Call for more ‘transparent’ academy spending data

20 Jul 12
Head teachers have welcomed the publication of spending data for academies but called for it to be made comparable with funding for maintained schools.

By Vivienne Russell | 20 July 2012

Head teachers have welcomed the publication of spending data for academies but called for it to be made comparable with funding for maintained schools.

The Department for Education yesterday issued spending statistics for academies in England for the 2010/11 academic year. It covers 186 individual schools and 29 federations, which themselves cover a further 133 schools.

Details on government grants, donations and start-up costs are given along with figures for staffing, administration, maintenance, cleaning and catering costs. Some capital funding figures are also included. The DfE said it wanted to help schools understand whether or not they are providing value for money as well as making data more accessible to the general public.

Brian Lightman, general secretary of the Association of School and College Leaders, said publication of the academy spending figures was a ‘step in the right direction’ towards better transparency about school funding.

But he added: ‘The data is far from complete and will need refining so that is can be used as a fair comparison of funding of local authority maintained schools and academies. We want to see the data published in a form which helps all school leaders to benchmark how they spend public money and deploy it in the most cost-effective way.’

Lightman said the government should also publish funding information about free schools. The public needed to be reassured that school funding was being targeted at areas where it was most needed, he said.

In the accompanying notes, the DfE said the data was not directly comparable with that collected for local authority maintained schools.
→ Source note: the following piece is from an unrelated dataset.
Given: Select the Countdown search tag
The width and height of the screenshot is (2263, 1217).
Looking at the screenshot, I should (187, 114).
This was because academies receive additional funding to carry out responsibilities which are otherwise the preserve of the local authority.
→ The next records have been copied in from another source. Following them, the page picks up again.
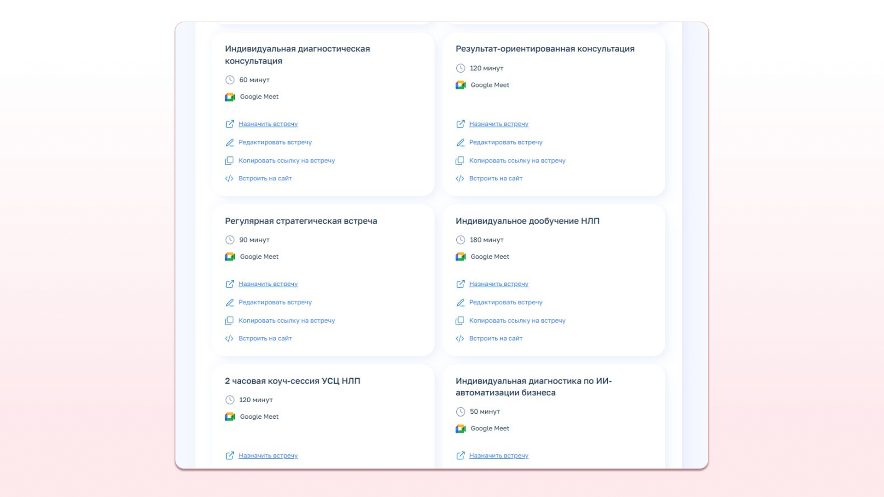Click the embed code icon in the Регулярная стратегическая встреча card

(229, 339)
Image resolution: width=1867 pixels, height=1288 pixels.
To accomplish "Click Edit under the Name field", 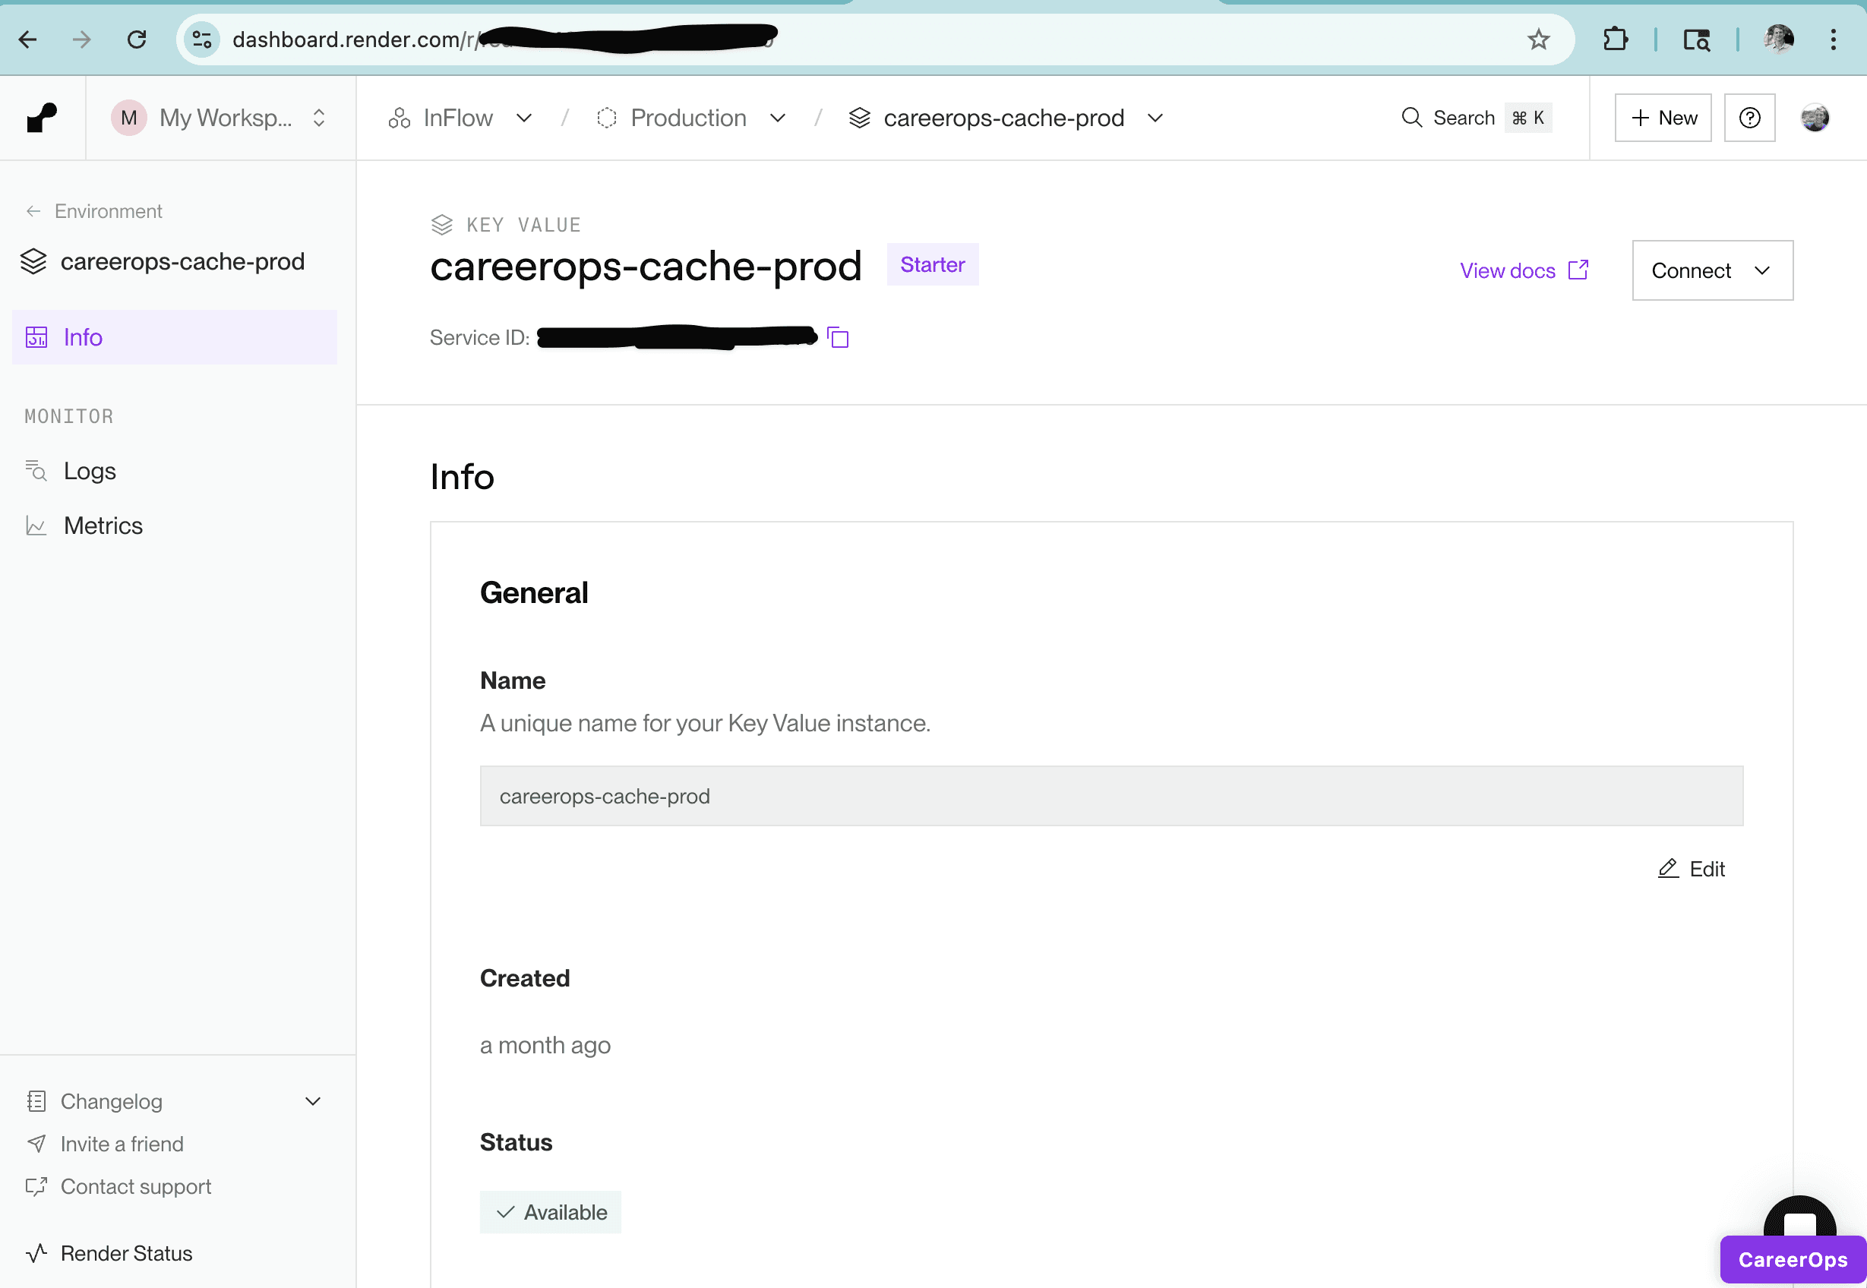I will pos(1691,868).
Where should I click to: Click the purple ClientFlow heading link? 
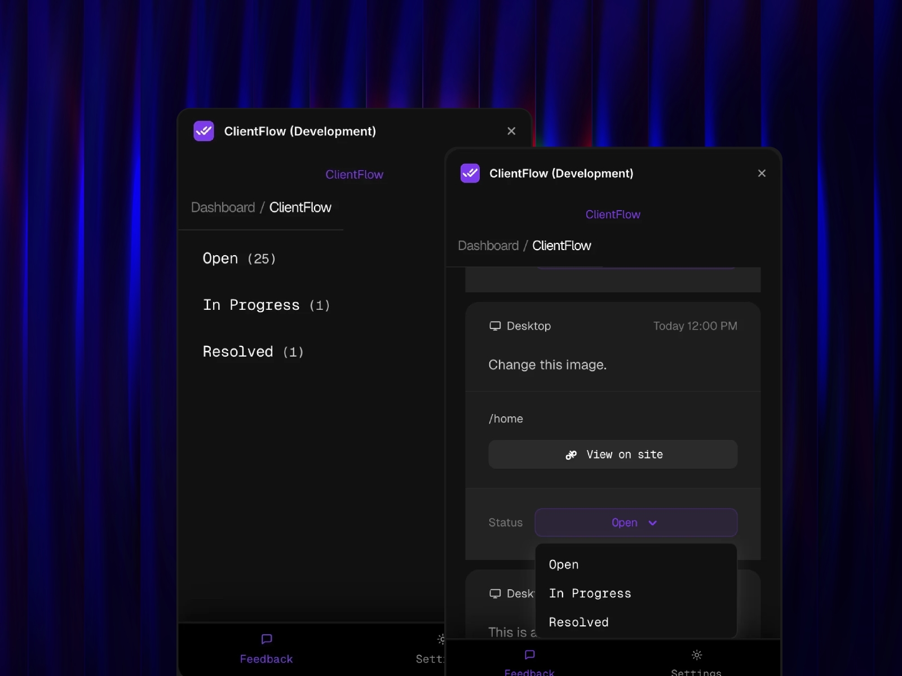click(x=612, y=214)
It added that academies tend to be located in areas of high deprivation ‘and so will have received additional funding to reflect this’. Extra grants received from sponsors and the inclusion of capital funding ‘will make some academies’ income appear very high’. Capital income is excluded from the spending data published for maintained schools.

The DfE said that ‘over time’ it hoped to align the datasets for academies and maintained schools. ‘However, we want to avoid duplication of work and unnecessary bureaucracy for all schools and are considering how to achieve this.’